- Episode no.: Season 1 Episode 3
- Directed by: Bret Haaland
- Written by: Eric Horsted
- Production code: 1ACV03
- Original air date: April 6, 1999

Episode features
- Opening caption: As Seen on TV
- Opening cartoon: "Baby Bottleneck" from Looney Tunes by Warner Bros. Cartoons (1946)

Episode chronology
| ← Previous "The Series Has Landed" | Next → "Love's Labours Lost in Space" |
- Futurama season 1

= I, Roommate =

"I, Roommate" is the third episode in the first season of the American animated television series Futurama. It originally aired on the Fox network in the United States on April 6, 1999. The title of the episode is a reference to collected short stories written between 1940 and 1950 by author Isaac Asimov titled I, Robot. The episode was written by Eric Horsted and directed by Bret Haaland. The plot focuses on Fry and Bender's search for an apartment after deciding to become roommates and the various difficulties they have in finding a place that is acceptable to both of them.

==Plot==
Fry has been living in the Planet Express offices for a month, making messes, leaving food out (which attracts owls, the vermin of New New York), wasting water, and generally disrupting business. When Fry eats Professor Farnsworth's alien mummy (mistaking it for beef jerky) which Farnsworth was going to eat himself, the crew insists that Fry search for his own place to live.

Bender allows Fry to move into his robot apartment, which is little more than a two-cubic meter stall, but it soon becomes clear that Bender's cramped apartment cannot meet Fry's needs. Fry cannot even sleep properly, due to Bender repeating "kill all humans" in his sleep. The two begin a search for a living space that will satisfy them both, only to conclude that none of the properties they viewed is remotely livable. Bender and Fry then overhear that one of Farnsworth's colleagues has died, and Fry and Bender are able to lease his spacious, fully furnished apartment. Bender plans to live in the apartment's tiny closet. To the theme of The Odd Couple, Fry and Bender make themselves at home.

The two hold a housewarming party, and the guests arrive with various gifts, including a miniature fruit salad tree from Leela. When the group attempts to watch All My Circuits on the apartment's gigantic television, they discover that Bender's antenna interferes with the building's satellite reception. The landlady promptly evicts Bender. Fry decides to stay, so Bender returns to his old apartment alone. He then embarks on a self-destructive sobriety binge, eventually cutting off his own antenna in the hope that he can move back in with Fry.

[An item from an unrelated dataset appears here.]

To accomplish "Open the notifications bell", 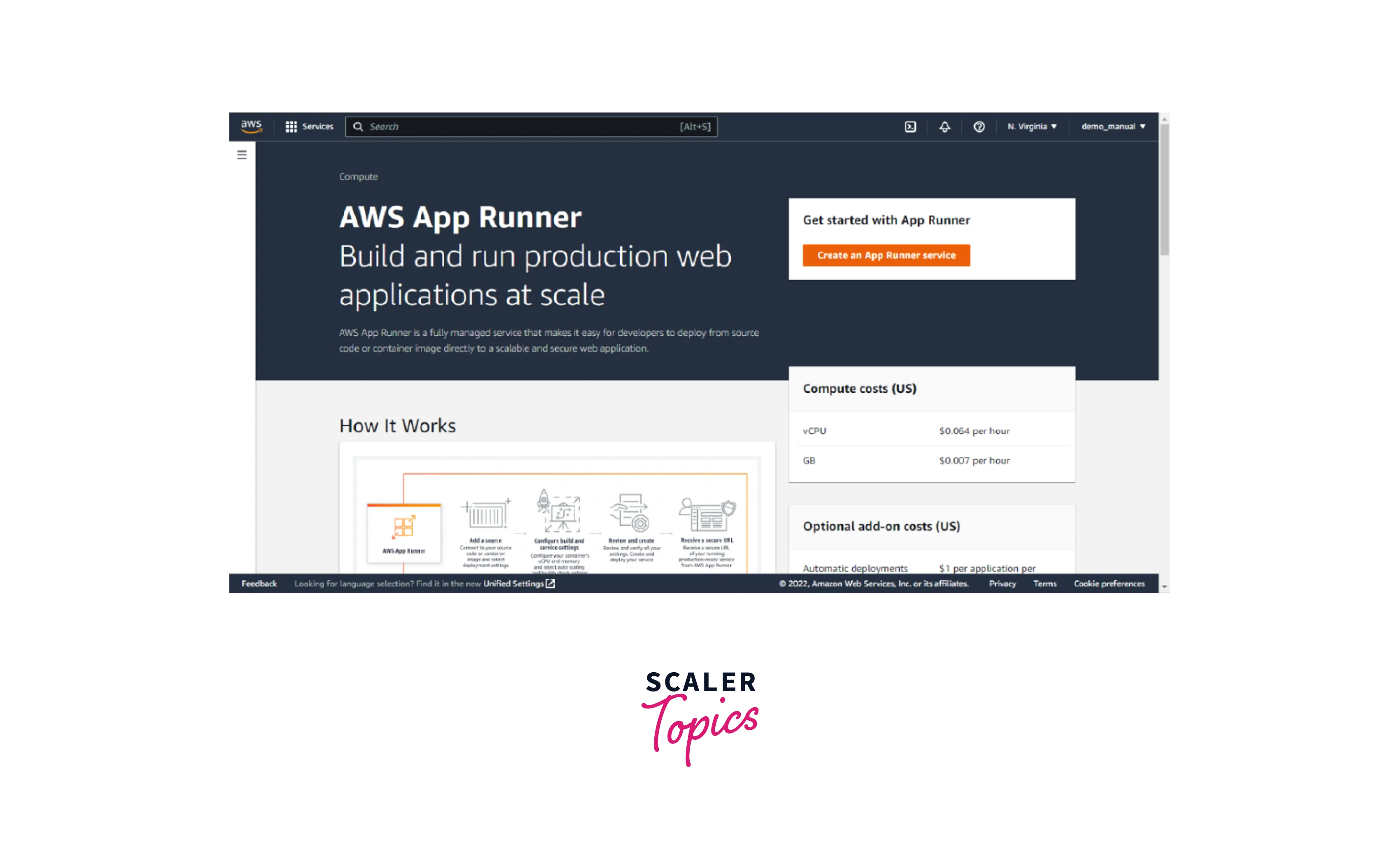I will (944, 127).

When Fry realizes that a robot's antenna is vital to his self-esteem, he helps Bender locate and reattach it, and then moves back in with Bender. When Fry is concerned that his miniature fruit salad tree will not get enough light in the windowless stall, Bender replies that there is a window in the closet and opens a hidden door, revealing a complete living suite more than spacious enough for Fry. To Bender's confusion, Fry happily moves into the "closet".

==Production==
The episode title is a spoof on the short story collection I, Robot by Isaac Asimov and the earlier short story of the same title by Eando Binder, although the plot of the episode has little to do with the original stories. According to Futurama executive producer David X. Cohen, Farnsworth's mention of the mummified remains of "Zevulon the Great," is a reference to his college roommate, Zev (according to the audio commentary). One of the apartments Fry and Bender look at is a parody of the M. C. Escher woodblock print Relativity.

==Broadcast and reception==
After two weeks airing in the prime Sunday night time slot between The Simpsons and The X-Files this episode was the first to be shown in Futuramas regular slot on Tuesdays as part of a block consisting of four cartoon sitcoms. As expected this move resulted in a drop in the ratings for the show. The initial airing was fourth place in households with a share of 5.7/10 and third among adults 18-49 with a share of 4.0/12, a build of 18% off its lead-in King of the Hill.

Zack Handlen of The A.V. Club gave the episode a B, saying, "While the story isn’t as sharp as it could’ve been, it does provide solid structure to support some great jokes, as well as solidifying Bender and Fry’s friendship as more than just a relationship of convenience."